Taking into account the latest results, the consensus forecast from Scentre Group's nine analysts is for revenues of AU$2.37b in 2021, which would reflect a notable 9.8% improvement in sales compared to the last 12 months. Earnings are expected to improve, with Scentre Group forecast to report a statutory profit of AU$0.075 per share. Before this earnings report, the analysts had been forecasting revenues of AU$2.40b and earnings per share (EPS) of AU$0.13 in 2021. The analysts seem to have become more bearish following the latest results. While there were no changes to revenue forecasts, there was a large cut to EPS estimates.

The consensus price target held steady at AU$2.94, with the analysts seemingly voting that their lower forecast earnings are not expected to lead to a lower stock price in the foreseeable future. Fixating on a single price target can be unwise though, since the consensus target is effectively the average of analyst price targets. As a result, some investors like to look at the range of estimates to see if there are any diverging opinions on the company's valuation. The most optimistic Scentre Group analyst has a price target of AU$3.46 per share, while the most pessimistic values it at AU$2.11. There are definitely some different views on the stock, but the range of estimates is not wide enough as to imply that the situation is unforecastable, in our view.

Of course, another way to look at these forecasts is to place them into context against the industry itself. One thing stands out from these estimates, which is that Scentre Group is forecast to grow faster in the future than it has in the past, with revenues expected to grow 9.8%. If achieved, this would be a much better result than the 2.6% annual decline over the past five years. Compare this against analyst estimates for the wider industry, which suggest that (in aggregate) industry revenues are expected to grow 1.2% next year. Not only are Scentre Group's revenues expected to improve, it seems that the analysts are also expecting it to grow faster than the wider industry.

The Bottom Line

The biggest concern is that the analysts reduced their earnings per share estimates, suggesting business headwinds could lay ahead for Scentre Group. Fortunately, they also reconfirmed their revenue numbers, suggesting sales are tracking in line with expectations - and our data suggests that revenues are expected to grow faster than the wider industry.
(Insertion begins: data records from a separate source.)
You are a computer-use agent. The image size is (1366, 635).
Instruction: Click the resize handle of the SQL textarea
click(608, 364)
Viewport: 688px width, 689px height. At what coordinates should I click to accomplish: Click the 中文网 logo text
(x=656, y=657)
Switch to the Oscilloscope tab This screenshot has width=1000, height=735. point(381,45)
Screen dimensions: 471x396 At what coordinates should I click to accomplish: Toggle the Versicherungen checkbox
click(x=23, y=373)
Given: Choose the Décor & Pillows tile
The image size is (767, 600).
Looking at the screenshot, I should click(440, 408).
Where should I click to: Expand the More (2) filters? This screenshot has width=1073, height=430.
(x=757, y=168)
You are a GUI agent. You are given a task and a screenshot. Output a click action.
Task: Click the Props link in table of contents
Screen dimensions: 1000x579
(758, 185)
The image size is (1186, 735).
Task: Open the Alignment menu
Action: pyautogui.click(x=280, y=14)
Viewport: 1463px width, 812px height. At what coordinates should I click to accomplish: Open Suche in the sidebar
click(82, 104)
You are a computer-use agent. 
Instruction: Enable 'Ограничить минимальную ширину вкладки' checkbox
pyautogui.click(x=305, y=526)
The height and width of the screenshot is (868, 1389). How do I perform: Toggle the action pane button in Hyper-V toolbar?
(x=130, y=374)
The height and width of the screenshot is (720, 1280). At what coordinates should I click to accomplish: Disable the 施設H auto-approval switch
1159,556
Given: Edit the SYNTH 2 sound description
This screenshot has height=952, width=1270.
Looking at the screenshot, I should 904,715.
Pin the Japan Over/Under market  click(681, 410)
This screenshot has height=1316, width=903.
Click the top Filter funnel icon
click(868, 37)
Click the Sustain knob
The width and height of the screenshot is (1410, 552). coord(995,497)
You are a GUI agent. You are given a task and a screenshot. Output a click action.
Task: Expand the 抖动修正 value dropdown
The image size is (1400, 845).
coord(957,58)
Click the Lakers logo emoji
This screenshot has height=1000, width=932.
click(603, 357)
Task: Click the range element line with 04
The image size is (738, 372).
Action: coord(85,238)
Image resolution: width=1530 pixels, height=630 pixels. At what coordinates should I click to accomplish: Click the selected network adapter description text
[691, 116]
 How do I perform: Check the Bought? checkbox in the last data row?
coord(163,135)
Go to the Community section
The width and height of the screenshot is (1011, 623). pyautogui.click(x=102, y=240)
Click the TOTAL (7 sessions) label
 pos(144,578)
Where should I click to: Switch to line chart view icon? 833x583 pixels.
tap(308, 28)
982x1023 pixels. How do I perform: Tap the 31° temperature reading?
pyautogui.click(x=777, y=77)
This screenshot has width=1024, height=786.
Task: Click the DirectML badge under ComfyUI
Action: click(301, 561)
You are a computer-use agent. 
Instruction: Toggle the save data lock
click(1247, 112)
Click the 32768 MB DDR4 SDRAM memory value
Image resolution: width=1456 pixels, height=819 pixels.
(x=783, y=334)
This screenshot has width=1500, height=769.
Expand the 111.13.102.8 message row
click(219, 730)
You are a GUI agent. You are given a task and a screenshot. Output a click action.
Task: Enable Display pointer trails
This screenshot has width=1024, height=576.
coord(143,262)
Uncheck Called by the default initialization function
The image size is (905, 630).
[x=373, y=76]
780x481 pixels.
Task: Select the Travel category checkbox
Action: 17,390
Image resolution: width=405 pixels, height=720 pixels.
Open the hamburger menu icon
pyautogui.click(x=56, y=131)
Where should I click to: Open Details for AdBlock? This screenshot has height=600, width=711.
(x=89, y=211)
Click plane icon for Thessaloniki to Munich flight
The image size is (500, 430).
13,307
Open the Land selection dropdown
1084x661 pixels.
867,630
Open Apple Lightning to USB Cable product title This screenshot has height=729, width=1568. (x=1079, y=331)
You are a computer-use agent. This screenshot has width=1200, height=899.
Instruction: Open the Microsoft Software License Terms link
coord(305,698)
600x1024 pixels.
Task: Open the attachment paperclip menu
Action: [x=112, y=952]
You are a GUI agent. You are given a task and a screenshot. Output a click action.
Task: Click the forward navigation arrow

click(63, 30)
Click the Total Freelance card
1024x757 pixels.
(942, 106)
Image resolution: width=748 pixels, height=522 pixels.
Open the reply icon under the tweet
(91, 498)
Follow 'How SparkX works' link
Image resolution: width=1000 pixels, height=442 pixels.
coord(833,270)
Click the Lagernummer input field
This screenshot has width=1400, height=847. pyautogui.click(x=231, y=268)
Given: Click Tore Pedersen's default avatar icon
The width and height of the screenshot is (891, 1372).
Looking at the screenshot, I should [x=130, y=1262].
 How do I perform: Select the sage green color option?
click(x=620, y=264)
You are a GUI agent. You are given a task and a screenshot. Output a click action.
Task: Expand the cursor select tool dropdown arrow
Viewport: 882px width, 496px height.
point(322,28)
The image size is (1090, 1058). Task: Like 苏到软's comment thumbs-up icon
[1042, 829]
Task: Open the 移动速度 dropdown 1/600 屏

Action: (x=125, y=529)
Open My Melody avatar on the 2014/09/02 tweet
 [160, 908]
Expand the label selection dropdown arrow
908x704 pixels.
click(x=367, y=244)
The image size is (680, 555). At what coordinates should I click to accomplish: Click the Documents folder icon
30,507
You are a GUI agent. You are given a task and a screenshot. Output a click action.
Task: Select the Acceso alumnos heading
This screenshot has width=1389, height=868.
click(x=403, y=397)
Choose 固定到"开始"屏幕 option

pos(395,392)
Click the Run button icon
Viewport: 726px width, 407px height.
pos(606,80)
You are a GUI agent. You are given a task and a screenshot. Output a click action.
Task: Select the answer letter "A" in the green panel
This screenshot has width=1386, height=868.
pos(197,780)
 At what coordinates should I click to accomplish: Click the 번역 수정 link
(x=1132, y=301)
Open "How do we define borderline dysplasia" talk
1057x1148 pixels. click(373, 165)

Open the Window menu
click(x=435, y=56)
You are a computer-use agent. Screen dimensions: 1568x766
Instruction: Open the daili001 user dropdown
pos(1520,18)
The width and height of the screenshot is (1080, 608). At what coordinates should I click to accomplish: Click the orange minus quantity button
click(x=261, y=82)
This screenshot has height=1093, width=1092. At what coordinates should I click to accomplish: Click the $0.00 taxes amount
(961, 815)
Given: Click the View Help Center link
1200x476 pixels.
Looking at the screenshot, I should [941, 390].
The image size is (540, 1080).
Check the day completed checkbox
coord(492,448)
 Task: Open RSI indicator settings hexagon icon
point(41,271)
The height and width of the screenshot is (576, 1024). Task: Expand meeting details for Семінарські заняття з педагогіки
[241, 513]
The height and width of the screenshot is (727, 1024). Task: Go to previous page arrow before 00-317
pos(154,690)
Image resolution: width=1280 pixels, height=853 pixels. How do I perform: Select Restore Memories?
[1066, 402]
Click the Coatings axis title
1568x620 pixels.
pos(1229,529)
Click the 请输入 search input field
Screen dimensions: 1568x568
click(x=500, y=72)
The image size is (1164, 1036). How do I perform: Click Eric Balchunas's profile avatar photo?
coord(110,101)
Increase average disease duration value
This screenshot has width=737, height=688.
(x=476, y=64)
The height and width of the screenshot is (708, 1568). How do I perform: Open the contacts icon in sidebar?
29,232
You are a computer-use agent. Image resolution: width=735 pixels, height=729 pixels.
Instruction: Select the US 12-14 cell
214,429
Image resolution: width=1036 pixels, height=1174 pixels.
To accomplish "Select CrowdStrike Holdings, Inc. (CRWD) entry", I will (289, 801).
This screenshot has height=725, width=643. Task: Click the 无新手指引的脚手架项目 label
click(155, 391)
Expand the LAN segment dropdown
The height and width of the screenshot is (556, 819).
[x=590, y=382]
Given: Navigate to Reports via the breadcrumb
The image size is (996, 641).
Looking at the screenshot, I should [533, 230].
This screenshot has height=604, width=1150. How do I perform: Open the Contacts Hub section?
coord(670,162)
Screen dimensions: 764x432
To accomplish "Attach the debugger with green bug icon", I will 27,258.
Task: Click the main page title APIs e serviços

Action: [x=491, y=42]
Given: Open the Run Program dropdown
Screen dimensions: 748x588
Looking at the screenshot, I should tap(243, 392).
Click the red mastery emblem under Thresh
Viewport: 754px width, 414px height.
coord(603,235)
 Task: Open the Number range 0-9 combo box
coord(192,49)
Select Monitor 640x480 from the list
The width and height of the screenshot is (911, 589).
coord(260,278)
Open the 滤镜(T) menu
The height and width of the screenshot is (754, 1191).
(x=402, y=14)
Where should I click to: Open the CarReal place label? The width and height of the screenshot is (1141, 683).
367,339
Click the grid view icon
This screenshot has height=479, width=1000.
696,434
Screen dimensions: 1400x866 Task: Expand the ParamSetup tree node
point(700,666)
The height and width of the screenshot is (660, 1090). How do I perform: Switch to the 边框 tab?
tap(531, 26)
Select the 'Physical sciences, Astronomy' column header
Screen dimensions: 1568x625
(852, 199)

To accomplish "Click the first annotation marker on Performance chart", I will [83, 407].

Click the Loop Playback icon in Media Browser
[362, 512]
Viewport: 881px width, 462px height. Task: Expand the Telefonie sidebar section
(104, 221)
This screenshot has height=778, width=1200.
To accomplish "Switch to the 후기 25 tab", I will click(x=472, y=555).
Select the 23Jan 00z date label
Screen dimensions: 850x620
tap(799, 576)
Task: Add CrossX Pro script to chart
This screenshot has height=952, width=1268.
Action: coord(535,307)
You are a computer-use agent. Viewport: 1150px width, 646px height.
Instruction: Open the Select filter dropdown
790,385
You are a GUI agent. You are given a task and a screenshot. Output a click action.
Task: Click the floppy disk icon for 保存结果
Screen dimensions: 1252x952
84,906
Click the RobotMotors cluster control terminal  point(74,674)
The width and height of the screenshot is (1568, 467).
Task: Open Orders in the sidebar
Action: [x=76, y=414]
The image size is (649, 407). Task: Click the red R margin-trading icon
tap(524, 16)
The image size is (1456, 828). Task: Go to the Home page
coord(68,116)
There was no real change to the consensus price target, suggesting that the intrinsic value of the business has not undergone any major changes with the latest estimates.

Following on from that line of thought, we think that the long-term prospects of the business are much more relevant than next year's earnings. We have estimates - from multiple Scentre Group analysts - going out to 2025, and you can see them free on our platform here.

It is also worth noting that we have found 2 warning signs for Scentre Group (1 makes us a bit uncomfortable!) that you need to take into consideration.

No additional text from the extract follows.